ARTE!✱ – Bom, esse ano vivemos uma pandemia, uma situação sem precedentes. Enfim, como foi isso para o museu. O que foi possível fazer, como foi o trabalho no meio digital?
Nós tínhamos acabado de abrir duas exposições e fechamos em março. A permanente, como eu te falei, e uma temporária do Bob Wolfenson, que reabriu agora e vai ficar até o início do ano. Nós reabrimos com elas há cerca de um mês, mas infelizmente não estamos fazendo nenhum trabalho educacional, porque eu não vou comprometer nem o nosso pessoal, nem os outros. Nos trabalhos em hospitais, com crianças, não tem como. Então esse é um ano quase morto nesse sentido. Mas estamos fazendo um trabalho através das redes sociais, que diariamente reinventamos. Mas não é a mesma coisa. Esse, inclusive, era um ano em que iríamos levar o museu para o interior. Porque se a capital, Fortaleza, é muito carente de cultura, imagine o interior do Ceará, que é muito pobre. E já estava tudo programado para isso, fazermos exposições em outras cidades levando o pessoal do educativo. Já fizemos isso em uma escala menor, mas agora seria um trabalho muito grande. Então de fato estamos sofrendo muito com isso.
ARTE!✱ – E nem se sabe ainda quando as coisas poderão voltar…
Sim, nós estávamos com as exposições programadas para até o final de 2021, só que agora tive que suspender tudo. Talvez a gente recomece a nova programação em março do próximo ano, mas ainda não há certeza.

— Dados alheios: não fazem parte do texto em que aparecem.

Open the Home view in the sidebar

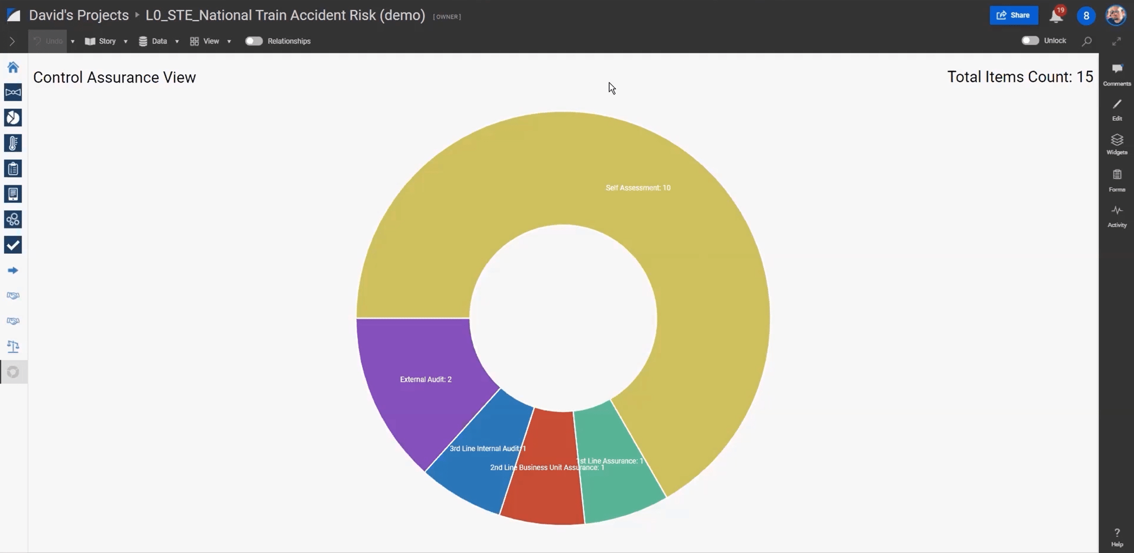[x=12, y=67]
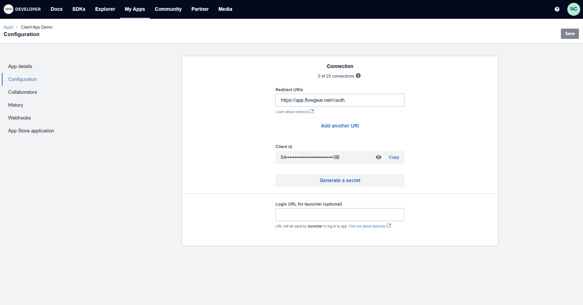Image resolution: width=583 pixels, height=305 pixels.
Task: Open the Community nav item
Action: pos(168,9)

ARTE!✱ – Por fim, pensando um pouco no momento político, a gente vive um momento conturbado no país, com um governo federal que parece ver cultura e educação quase como áreas inimigas. Queria saber um pouco como enxerga esse momento e como trabalhar nesse contexto?
Infelizmente, falar disso é quase como chover no molhado. Porque não adianta, sempre foi assim. A cultura sempre foi o patinho feio, porque não dá voto. Então se você for olhar o percentual que o governo federal destina para a cultura, parece uma brincadeira. Se para a educação já é um problema – e estão sempre cortando mais, imagine a cultura. Mas não é só esse governo. Todos os governos nunca se preocuparam com a cultura. Esse está pior, não há a menor dúvida. É uma situação absurda, mas nós vamos tocando em frente. Pode ser que um dia apareça algum governo diferente, que olhe para a educação e para a cultura, até porque eu não conheço nenhum um país que cresceu sem focar em educação e cultura.
ARTE!✱ – Vivemos também, exatamente neste momento, a disputa eleitoral municipal, e Fortaleza terá um segundo turno. Você considera que isso de algum modo interfere no trabalho do museu. Se preocupa com o resultado da eleição?
Como eu não tenho nada com o governo, não me preocupo neste sentido. Me preocupo como cidadão, mas não na questão da gestão do museu. Porque quem banca tudo somos nós. Temos alguns parceiros, que realmente nos ajudam, mas em termos de governo, nada.